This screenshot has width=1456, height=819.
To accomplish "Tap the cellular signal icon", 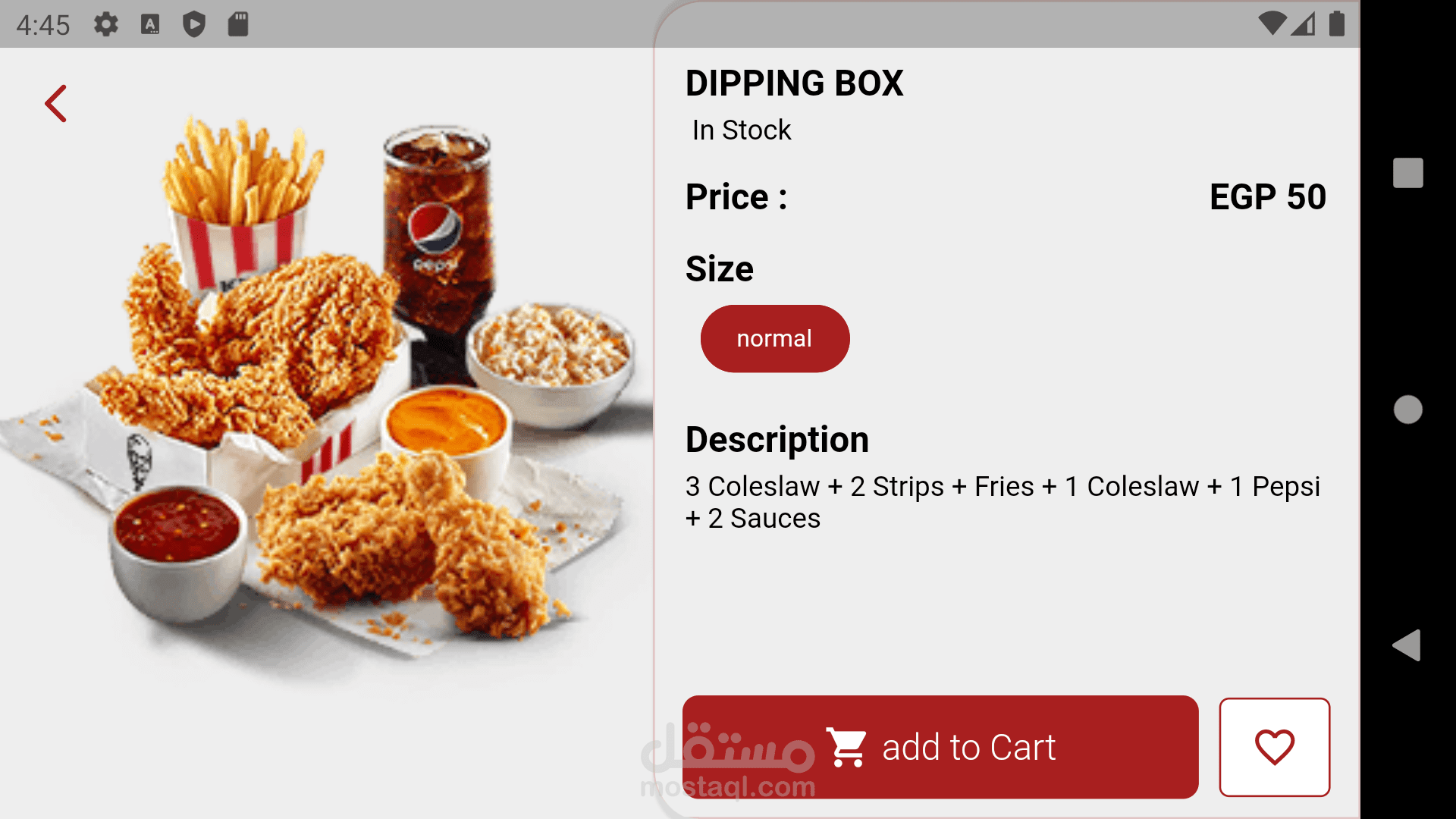I will click(x=1304, y=24).
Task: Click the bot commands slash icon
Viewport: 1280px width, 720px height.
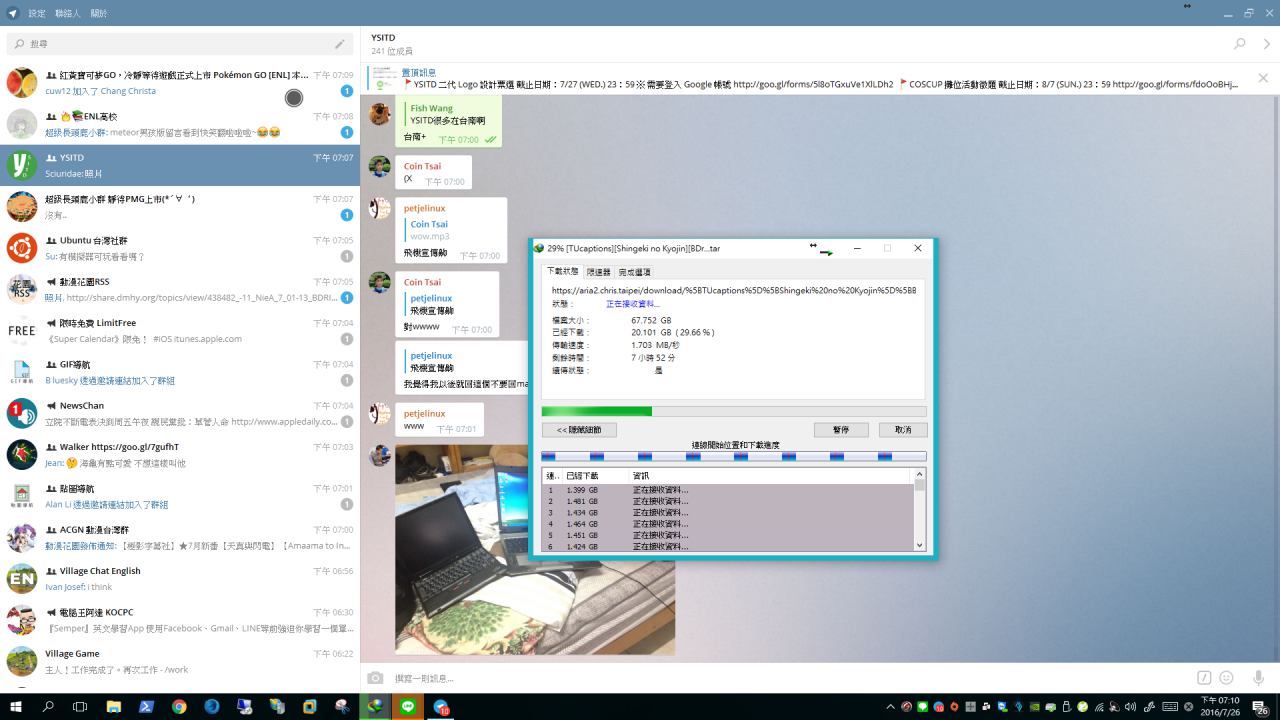Action: (1205, 678)
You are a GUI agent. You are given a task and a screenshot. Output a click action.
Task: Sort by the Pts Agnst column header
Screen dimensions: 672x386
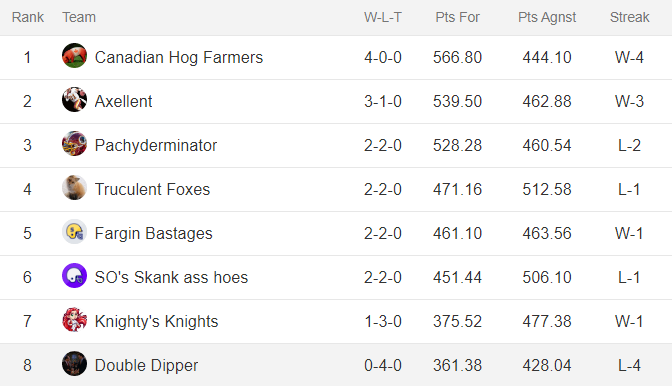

......

(Task): Find the word "screenshot" in the entries. Copy each line that holds it.

(Exercise response):
This screenshot has width=1456, height=819.
You are a GUI agent. You are given a task and a screenshot. Output a click action.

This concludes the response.